En el texto sobre el paso del Elba por el emperador, ¿qué le prometió el duque Mauricio como recompensa al paisano que ofrecía enseñar un vado?

> [Texto extraído]:

--------------------------------

Luego que el emperador tuvo noticia del fallecimiento del rey de Francia, y tan pronto como se vio libre de los cuidados e inquietudes que le estaba causando, emprendió sus operaciones contra el elector de Sajonia, se reunió al rey Fernando y al duque Mauricio que le esperaban sobre el Eger (15 de abril, 1547), y juntos se pusieron en marcha hacia el Elba{9}, donde se hallaban a los pocos días (22 de abril). Sorprendido más de lo que debiera el elector, se apresuró a cortar el puente cerca de Meissen, y a llevar su ejército por la derecha del río hasta las inmediaciones de Wittemberg, su capital, haciendo alto no lejos de la pequeña ciudad de Muhlberg. El río tenía por aquella parte trescientos pasos de ancho{10}, y el emperador andaba buscando un sitio por donde le pudiera atravesar. Presentole en esto el duque de Alba un paisano a quien los sajones habían robado dos caballos. y deseoso de vengar esta acción ofrecía a los enemigos enseñarles un vado por donde podrían franquearle. Mauricio le prometió en recompensa otros dos caballos y cien coronas de oro. Con esto al día siguiente, a favor de una espesa niebla, algunas compañías de arcabuceros españoles se metieron arrojadamente en el Elba por la parte que el labriego les señalara, y como a pesar de ser un vado les llegara el agua hasta el pecho, muchos de ellos se despojaron de cuánto llevaban encima, y echándose a nadar con los sables apretados entre los dientes ganaron unas barcas que los sajones habían empezado a incendiar y las llevaron al emperador. Cargáronse las barcas de arcabuceros que hicieron fuego al enemigo, mientras los jinetes llevando cada uno un peón a la grupa vadeaban el río. El guía llevaba de la brida el caballo del emperador; Carlos empuñaba una jabalina y vestía un magnífico traje. La tropa iba entusiasmada, viendo al emperador participar de los peligros del último soldado. Seguíanle el rey Fernando, el duque Mauricio y el duque de Alba. Tan pronto como el emperador ganó la orilla opuesta se arrojó con los que habían pasado sobre los sajones sin esperar el resto de la infantería, marchando al combate con la confianza del triunfo.

--------------------------------

> [Extracto de datos]:
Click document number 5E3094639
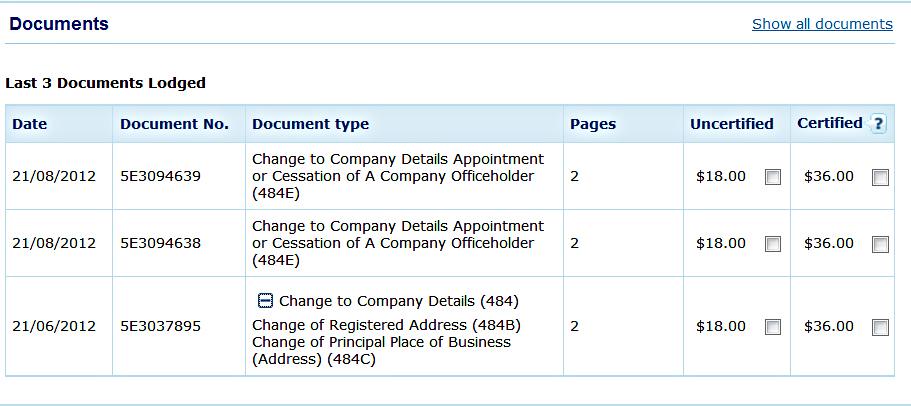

--------------------------------

> [Tarea resuelta]: Otros dos caballos y cien coronas de oro.